Word and element pointing entries:
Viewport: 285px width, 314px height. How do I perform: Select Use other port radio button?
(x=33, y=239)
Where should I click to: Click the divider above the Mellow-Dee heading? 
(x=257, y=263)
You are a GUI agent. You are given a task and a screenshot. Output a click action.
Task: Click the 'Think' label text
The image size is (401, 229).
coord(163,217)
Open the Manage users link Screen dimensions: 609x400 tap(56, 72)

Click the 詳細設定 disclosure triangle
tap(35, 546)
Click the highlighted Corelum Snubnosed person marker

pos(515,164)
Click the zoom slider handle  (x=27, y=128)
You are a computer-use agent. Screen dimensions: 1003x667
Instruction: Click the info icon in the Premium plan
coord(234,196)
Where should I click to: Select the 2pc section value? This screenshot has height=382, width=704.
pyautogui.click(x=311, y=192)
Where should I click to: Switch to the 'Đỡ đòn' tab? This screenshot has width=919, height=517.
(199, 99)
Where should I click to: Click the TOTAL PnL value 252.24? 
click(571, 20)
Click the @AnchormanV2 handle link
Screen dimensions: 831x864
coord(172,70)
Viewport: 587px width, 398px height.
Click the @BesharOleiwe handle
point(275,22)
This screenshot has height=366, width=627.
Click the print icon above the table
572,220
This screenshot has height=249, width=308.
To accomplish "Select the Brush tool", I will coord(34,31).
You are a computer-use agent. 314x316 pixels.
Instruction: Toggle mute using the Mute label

What is required:
Show each line of the rows above that contains the string "Viewport", matching case exactly.

Solution to this problem:
Viewport: 285px width, 314px height. How do I perform: Select Use other port radio button?
Viewport: 587px width, 398px height.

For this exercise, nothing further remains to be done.